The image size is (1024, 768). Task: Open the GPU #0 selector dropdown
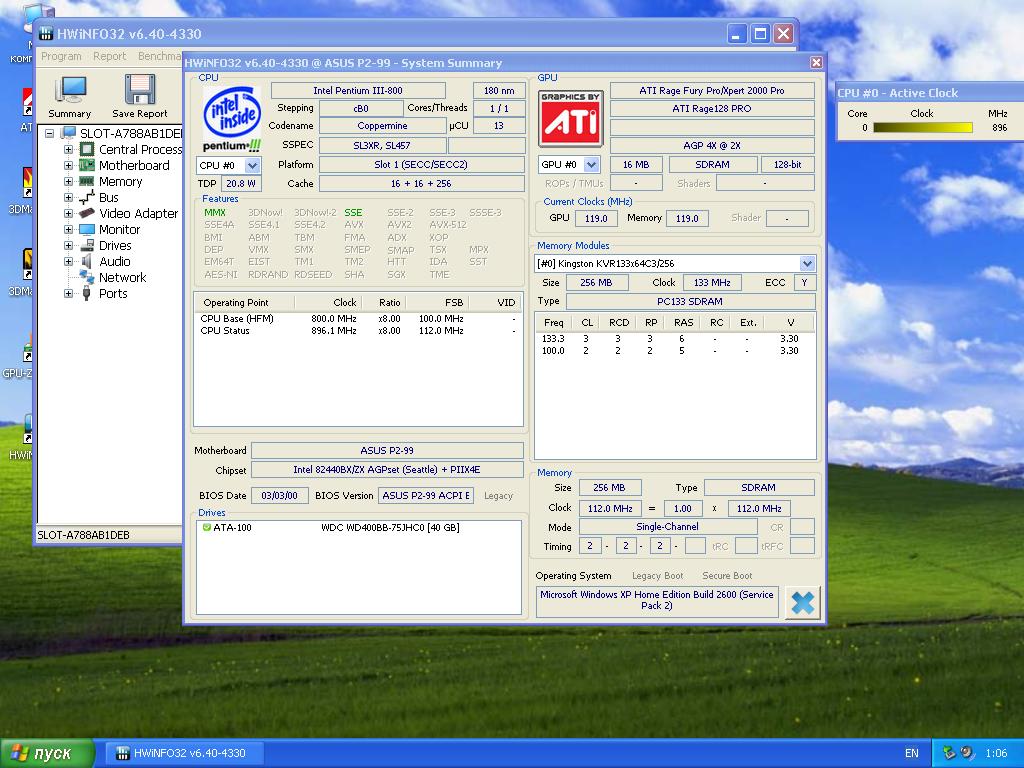point(591,165)
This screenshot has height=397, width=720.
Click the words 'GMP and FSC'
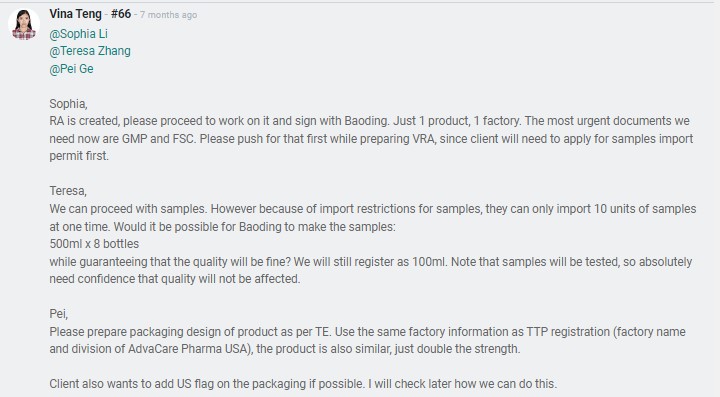click(158, 139)
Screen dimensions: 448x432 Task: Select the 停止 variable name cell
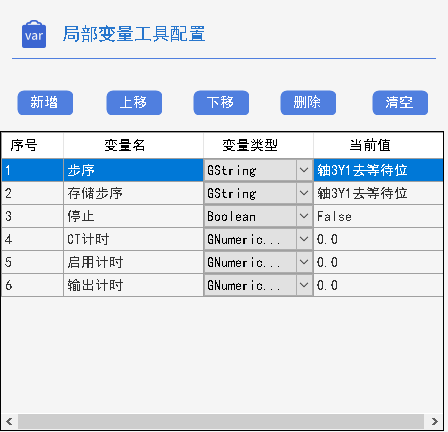point(133,216)
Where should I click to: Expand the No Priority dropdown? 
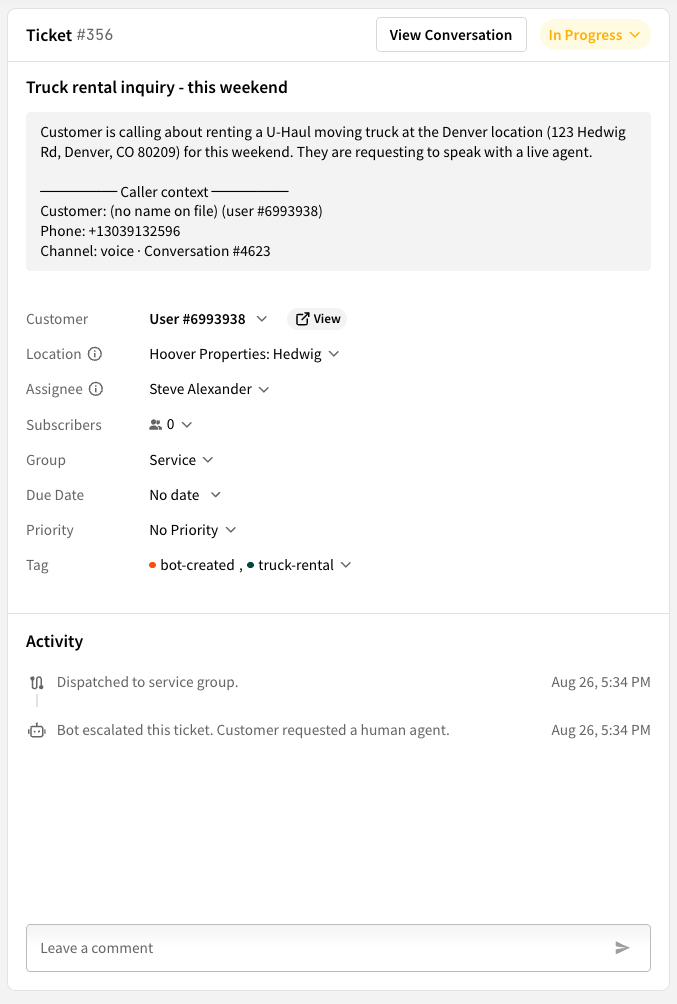193,530
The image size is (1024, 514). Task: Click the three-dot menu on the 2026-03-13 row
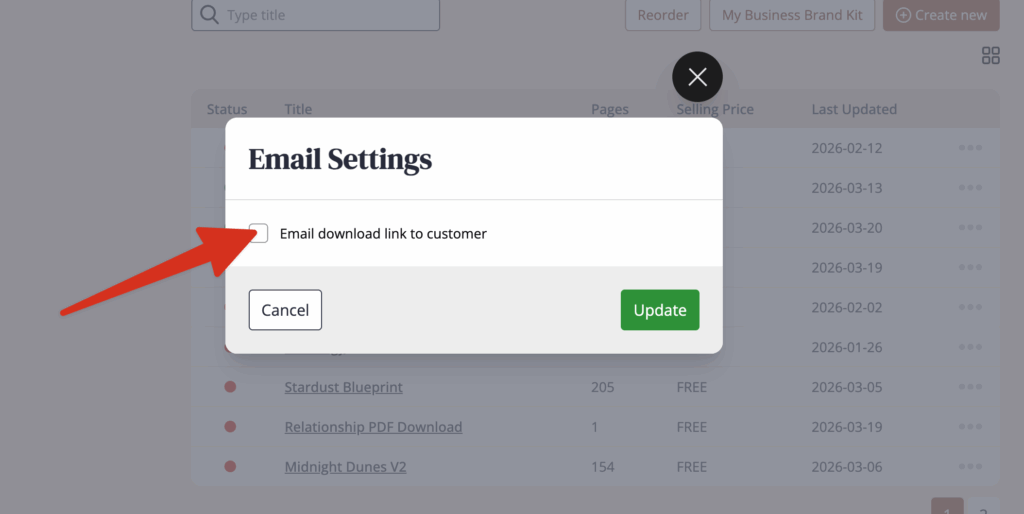tap(969, 188)
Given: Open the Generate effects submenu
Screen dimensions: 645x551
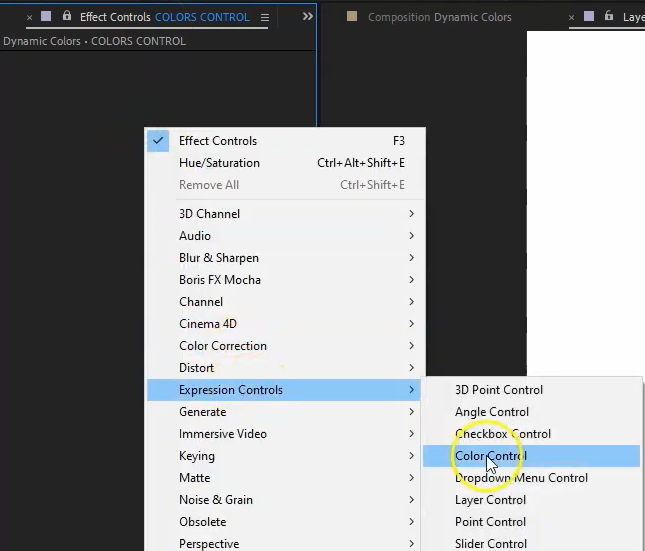Looking at the screenshot, I should point(202,412).
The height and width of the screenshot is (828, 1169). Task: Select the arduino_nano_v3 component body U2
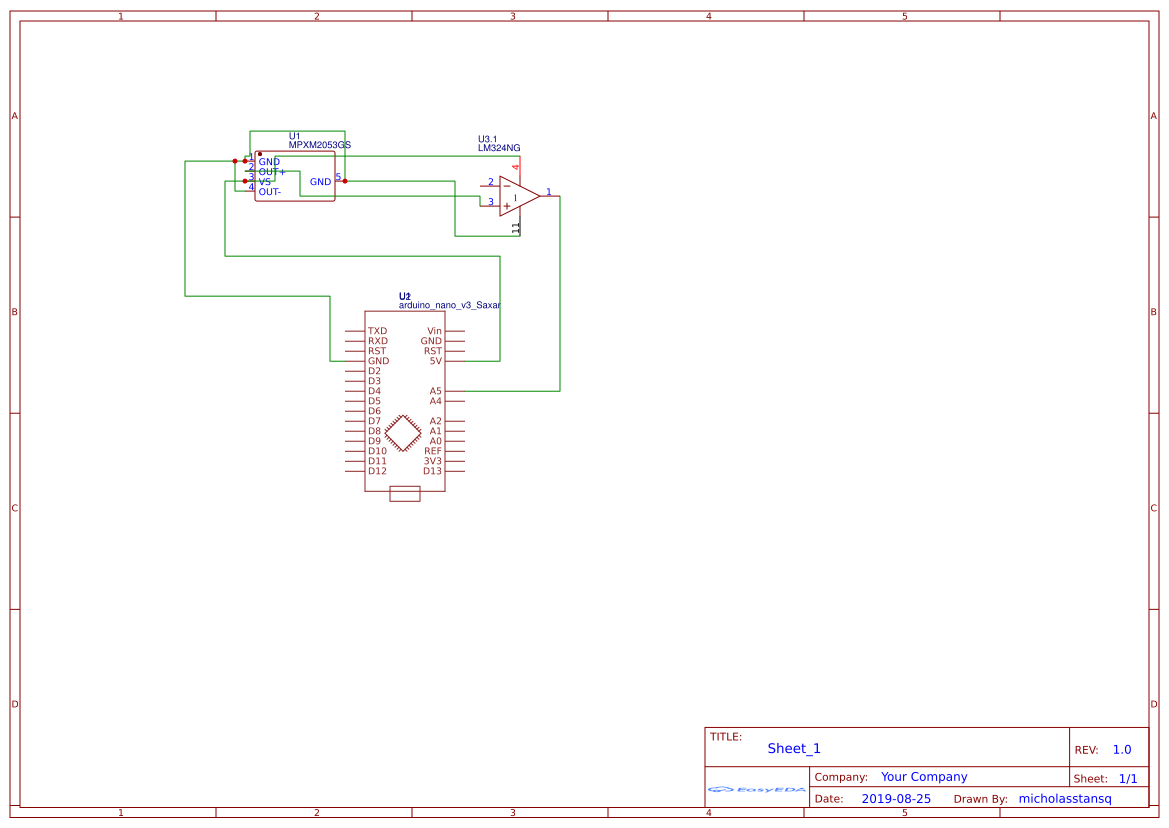point(404,410)
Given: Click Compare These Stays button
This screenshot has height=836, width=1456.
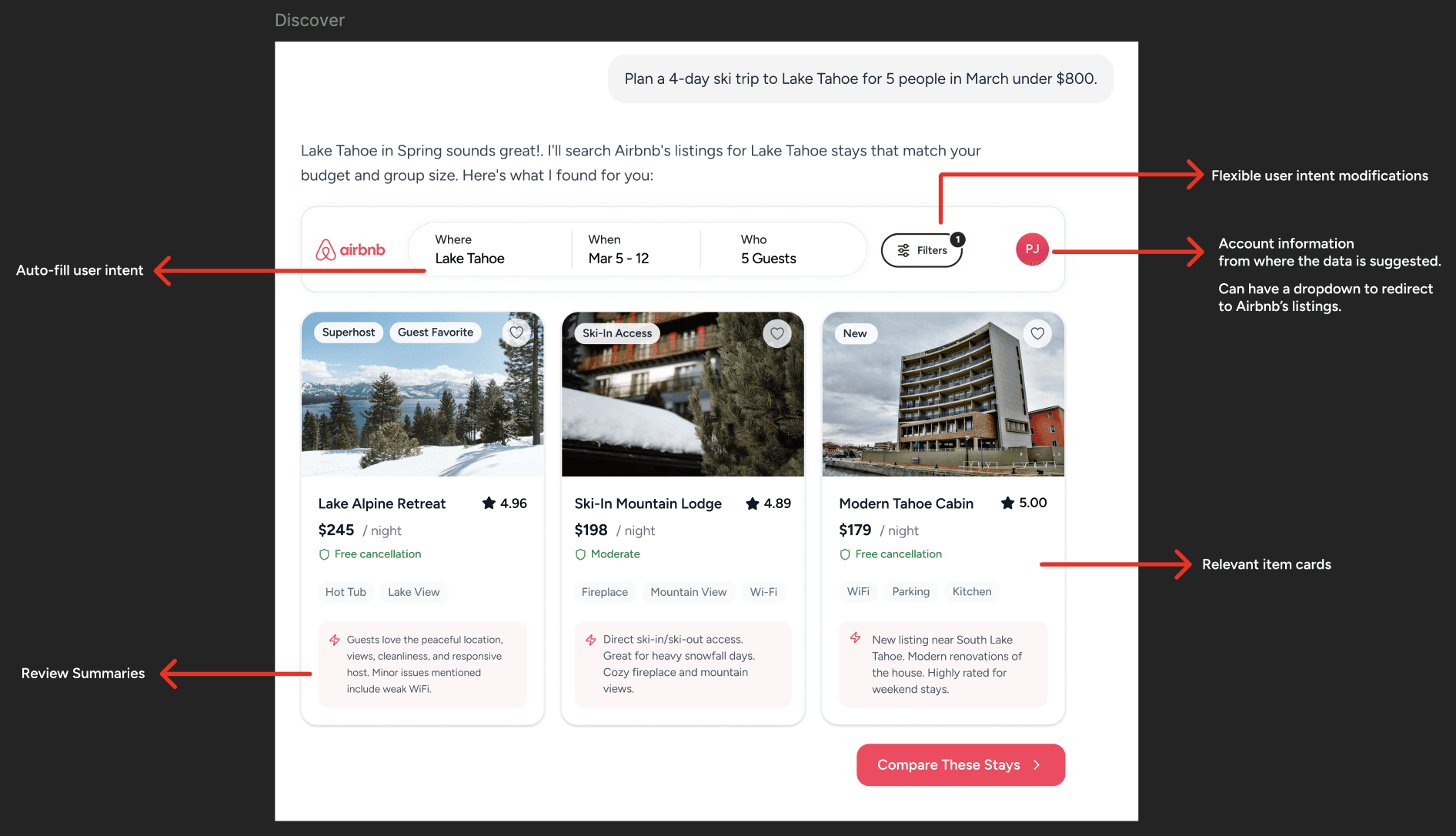Looking at the screenshot, I should [x=960, y=764].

What you are asked to do:
In the data above, find the line containing "Screen dimensions: 448x432", then output it and every later line exactly, without the pictures.

Task output:
Screen dimensions: 448x432 Task: Select the 停止 variable name cell
point(133,216)
Where should I click to: Expand the No Priority dropdown? 
193,530
The image size is (1024, 514). Task: Click the three-dot menu on the 2026-03-13 row
tap(969, 188)
Given: Open the Generate effects submenu
Screen dimensions: 645x551
Looking at the screenshot, I should point(202,412).
The height and width of the screenshot is (828, 1169). Task: Select the arduino_nano_v3 component body U2
point(404,410)
Given: Click Compare These Stays button
This screenshot has height=836, width=1456.
Looking at the screenshot, I should [x=960, y=764].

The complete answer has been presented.